-- begin EXTRACTED DATA --

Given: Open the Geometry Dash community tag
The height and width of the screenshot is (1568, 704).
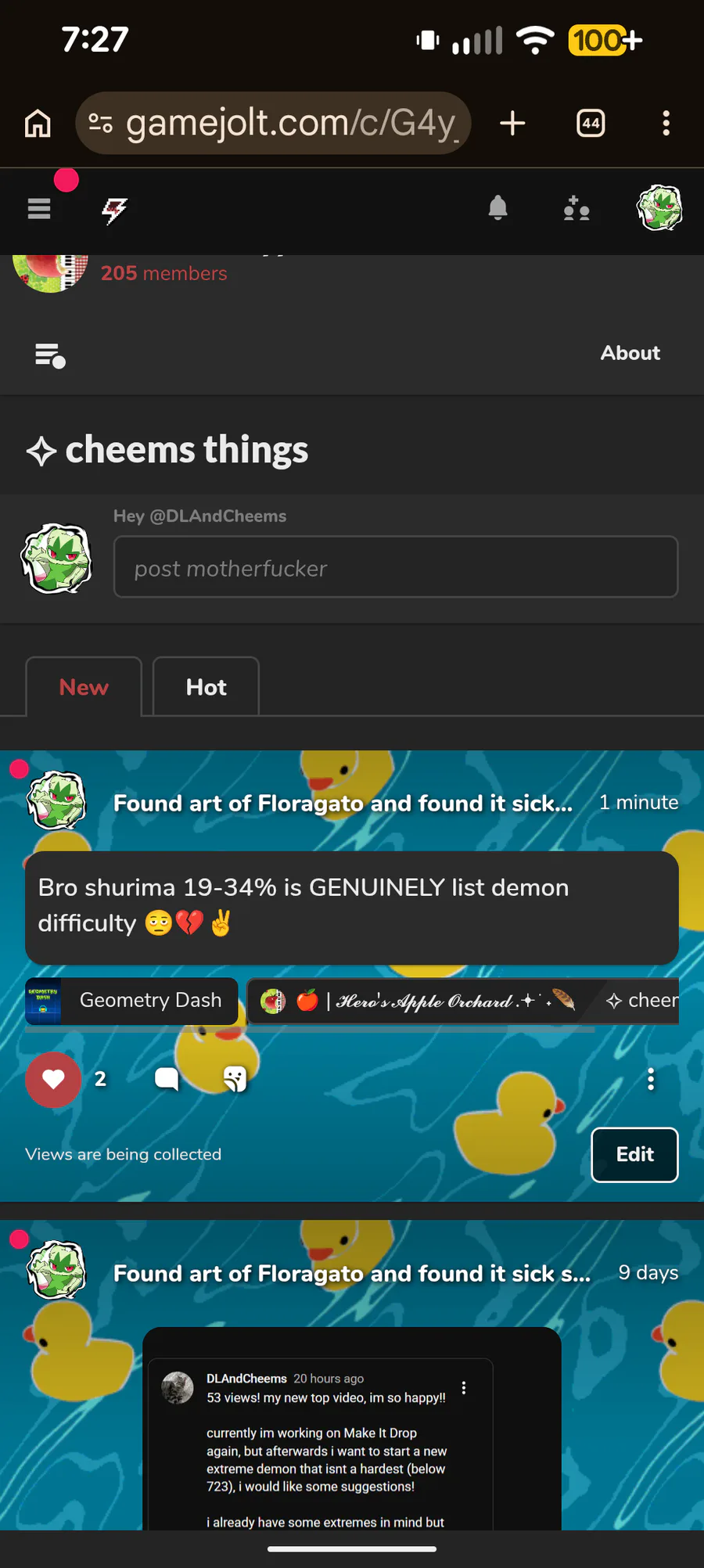Looking at the screenshot, I should pyautogui.click(x=131, y=1001).
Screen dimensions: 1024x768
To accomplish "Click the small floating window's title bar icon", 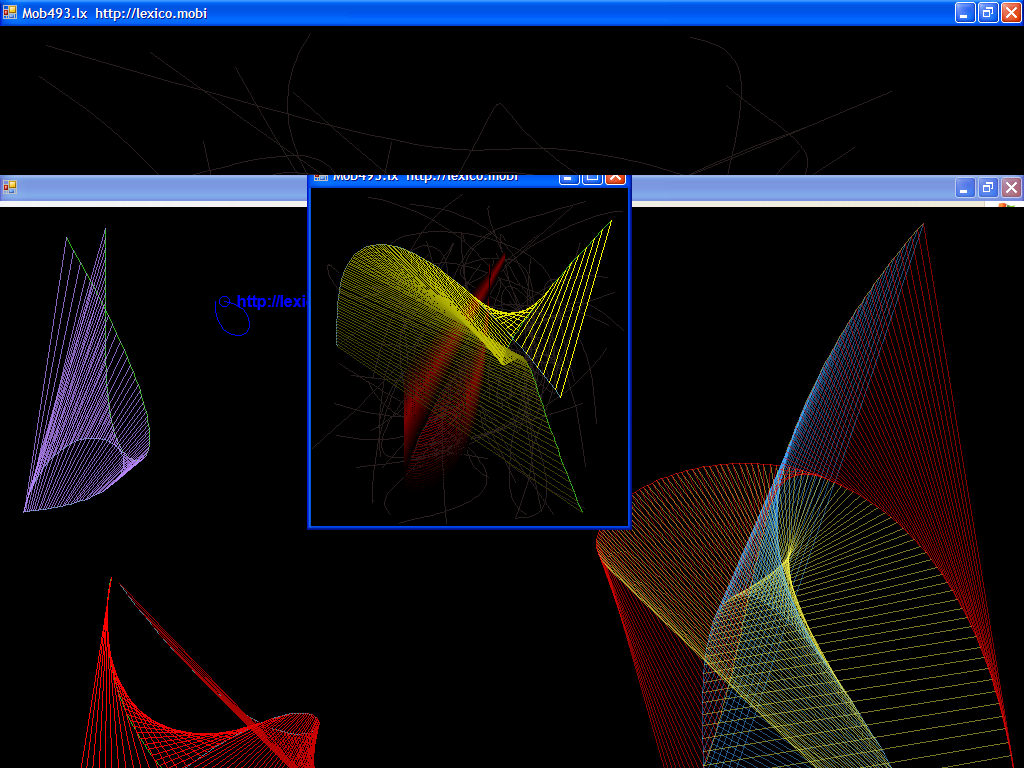I will 321,178.
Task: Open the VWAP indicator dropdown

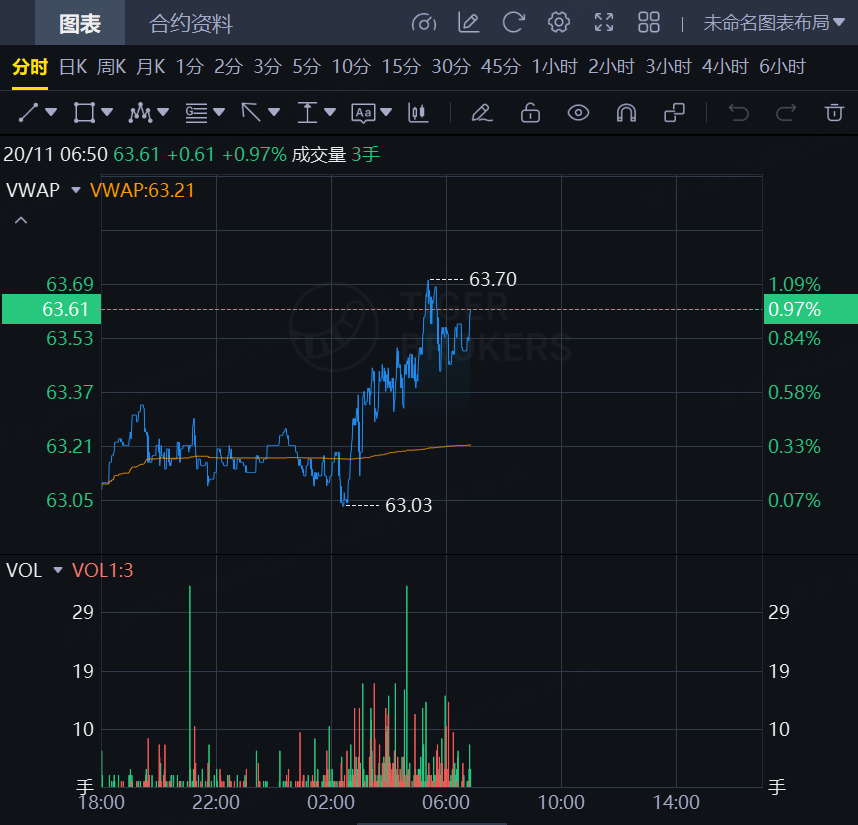Action: (75, 190)
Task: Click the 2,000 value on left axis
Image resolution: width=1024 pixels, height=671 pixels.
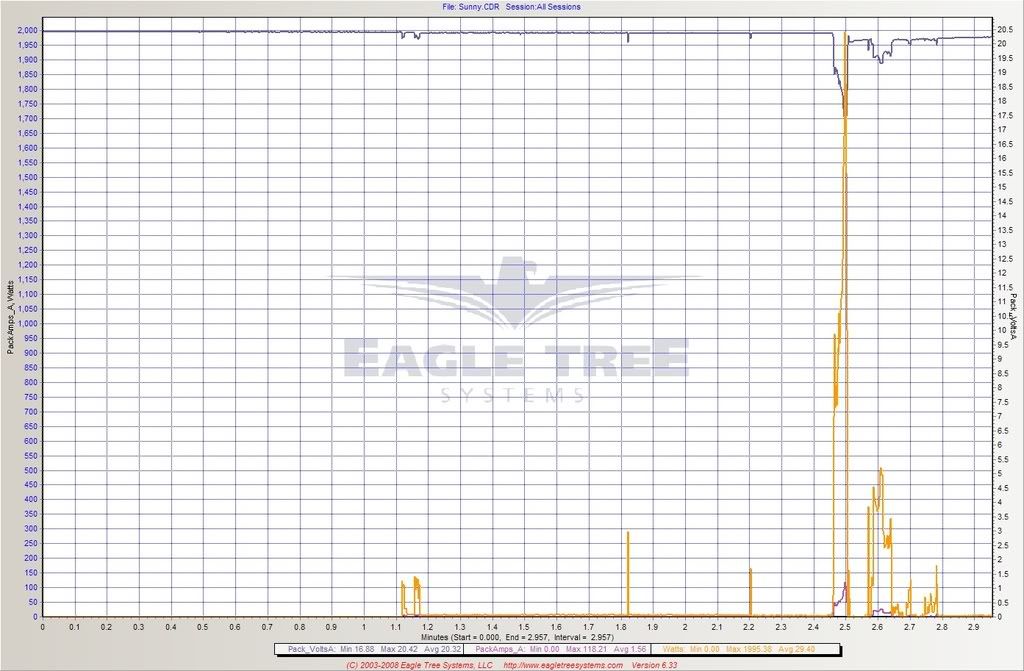Action: coord(26,31)
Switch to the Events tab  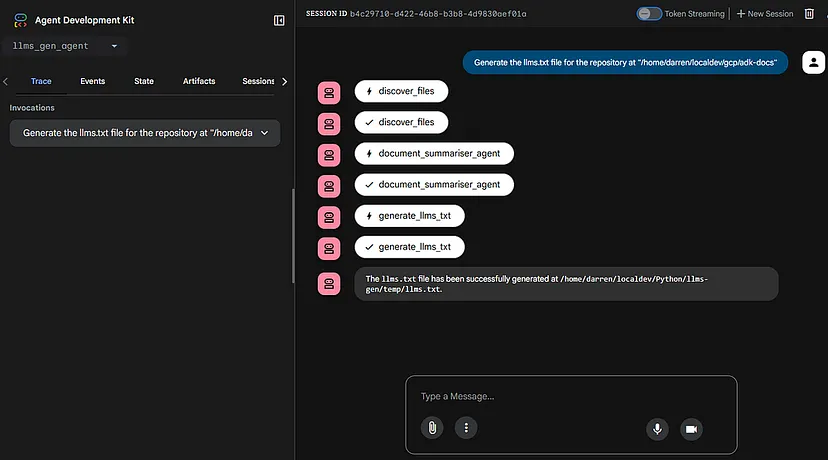[x=92, y=81]
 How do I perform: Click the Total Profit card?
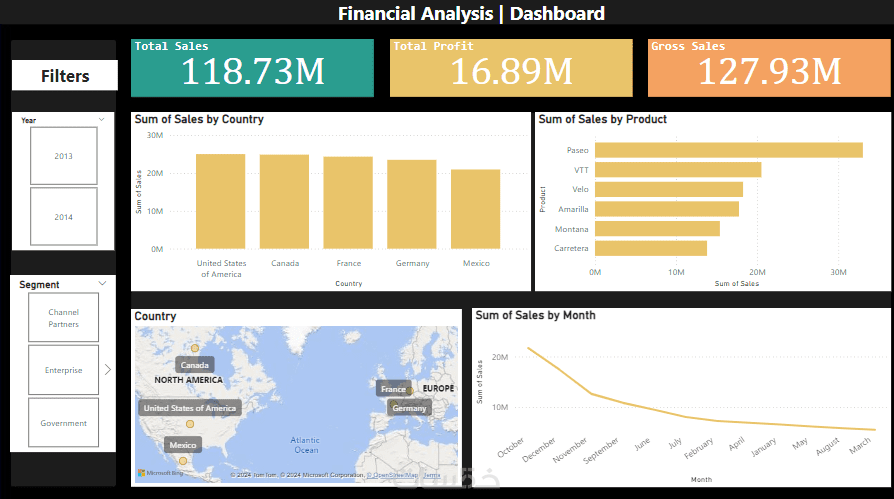tap(511, 68)
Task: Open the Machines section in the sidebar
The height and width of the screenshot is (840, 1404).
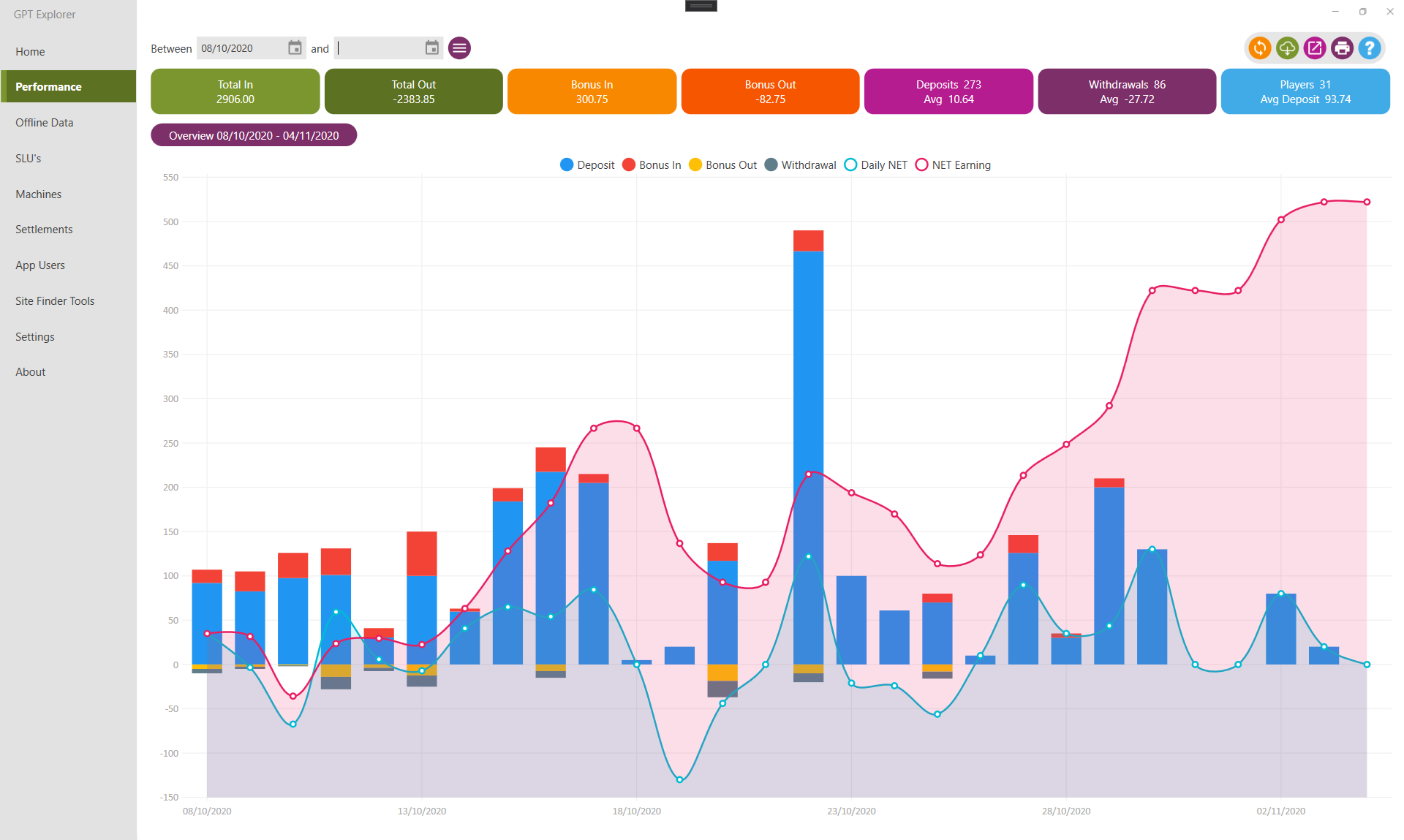Action: click(x=38, y=194)
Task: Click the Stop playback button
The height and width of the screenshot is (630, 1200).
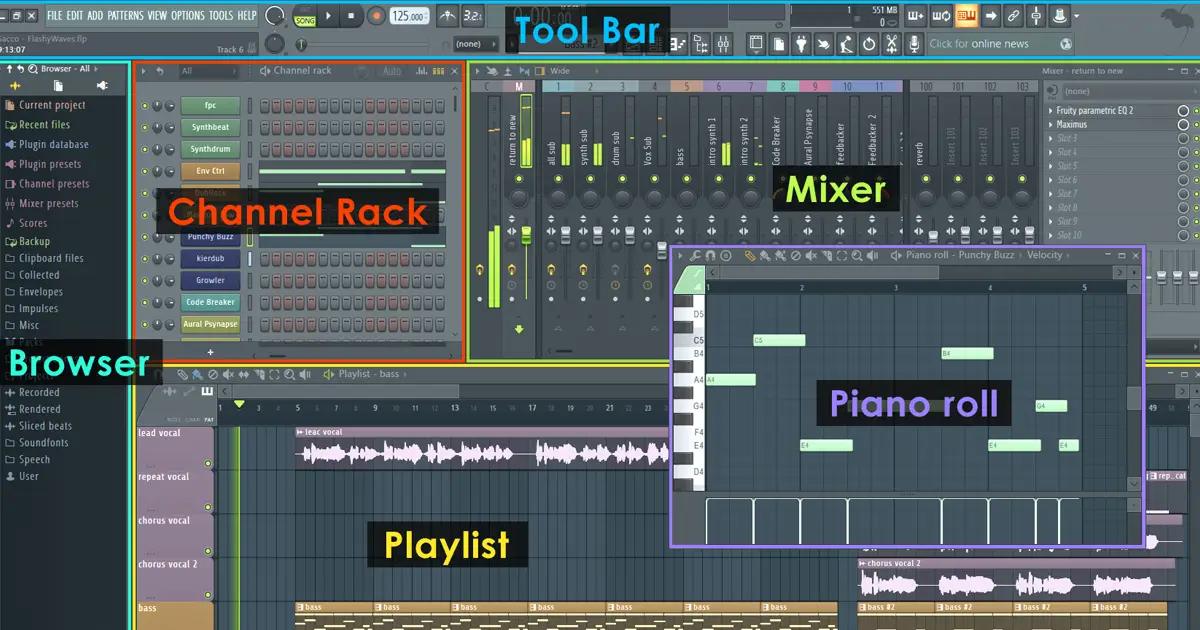Action: pos(351,15)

-- end EXTRACTED DATA --

Reproduce the data from its first line through the line containing "Looking at the", inclusive, omitting the pictures.

Given: Open the Geometry Dash community tag
The height and width of the screenshot is (1568, 704).
Looking at the screenshot, I should pyautogui.click(x=131, y=1001).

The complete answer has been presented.